I've found Germany is even more backwards for consumer-facing tech. I frequently have to pay with cash at businesses here, and of course make sure to always have a coin on you for the shopping cart at the grocery store! Additionally, websites for German institutions are markedly behind what I was used to in the states (e.g. elementary schools), they all still rely heavily on phone calls and letters, and I still had people giving me photos burned on CD's, or emailing them to me one photo at a time. Software/internet UX in general just seems very behind, too.
That's not to say that Germany is less advanced than the US as a whole, but when it comes to consumer-facing software stuff, it feels substantially behind.
This one, yeah makes sense. Although it has less explanatory power for EC cards than credit cards imo. Aren't EC card payment fees quite low?
Plus IIRC studies show people being more willing to spend more with 'plastic' than cash, so it may actually be a false savings for the business.
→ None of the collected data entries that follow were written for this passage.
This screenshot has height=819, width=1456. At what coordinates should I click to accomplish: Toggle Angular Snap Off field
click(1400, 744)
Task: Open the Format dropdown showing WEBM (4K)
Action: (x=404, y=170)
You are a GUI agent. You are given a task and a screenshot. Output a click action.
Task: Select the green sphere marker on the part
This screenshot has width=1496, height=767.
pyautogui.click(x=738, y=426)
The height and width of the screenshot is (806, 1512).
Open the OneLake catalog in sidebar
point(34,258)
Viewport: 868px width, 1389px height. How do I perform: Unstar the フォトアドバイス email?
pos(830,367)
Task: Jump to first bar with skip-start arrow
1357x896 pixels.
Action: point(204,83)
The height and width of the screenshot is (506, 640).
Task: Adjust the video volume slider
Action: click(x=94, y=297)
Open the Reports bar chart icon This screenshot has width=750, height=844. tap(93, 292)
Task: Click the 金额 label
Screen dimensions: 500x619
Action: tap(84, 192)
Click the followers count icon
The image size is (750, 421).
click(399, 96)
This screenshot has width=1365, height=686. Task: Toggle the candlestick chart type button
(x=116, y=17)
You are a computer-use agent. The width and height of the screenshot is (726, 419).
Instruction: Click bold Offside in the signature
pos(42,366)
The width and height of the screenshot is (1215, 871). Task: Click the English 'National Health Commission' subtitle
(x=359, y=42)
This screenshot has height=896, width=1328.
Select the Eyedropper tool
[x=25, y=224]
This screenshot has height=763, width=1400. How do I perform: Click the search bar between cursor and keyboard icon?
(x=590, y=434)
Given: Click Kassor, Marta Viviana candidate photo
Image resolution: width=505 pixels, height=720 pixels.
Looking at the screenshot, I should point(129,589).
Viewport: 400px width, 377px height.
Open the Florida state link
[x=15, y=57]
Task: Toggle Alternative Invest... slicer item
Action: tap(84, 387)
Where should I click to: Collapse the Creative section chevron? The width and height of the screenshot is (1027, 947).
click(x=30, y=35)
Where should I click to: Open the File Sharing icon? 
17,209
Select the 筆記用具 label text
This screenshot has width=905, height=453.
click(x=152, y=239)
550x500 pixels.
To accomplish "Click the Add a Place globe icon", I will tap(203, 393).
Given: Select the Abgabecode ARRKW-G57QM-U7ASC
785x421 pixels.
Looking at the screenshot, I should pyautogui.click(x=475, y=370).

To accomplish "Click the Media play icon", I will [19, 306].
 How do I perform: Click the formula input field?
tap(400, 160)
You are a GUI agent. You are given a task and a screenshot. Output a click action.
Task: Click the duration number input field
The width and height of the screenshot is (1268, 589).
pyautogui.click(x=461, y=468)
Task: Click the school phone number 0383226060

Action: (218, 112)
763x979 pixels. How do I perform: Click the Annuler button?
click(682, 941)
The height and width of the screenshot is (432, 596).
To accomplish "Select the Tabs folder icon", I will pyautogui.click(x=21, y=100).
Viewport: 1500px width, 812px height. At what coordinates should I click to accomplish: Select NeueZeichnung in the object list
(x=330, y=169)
And it's not like Germany is collectively taking some principled position against digital payments, they're just slower on the adoption curve; it IS still happening. To me this points more to the general conservatism on digital things that you can see elsewhere as well (e.g. uptake of digital books, downloaded vs physical video games, downloaded/streamed music, etc.) rather than something specific to payments themselves.
That's not to say that Germany is less advanced than the US as a whole, but when it comes to consumer-facing software stuff, it feels substantially behind.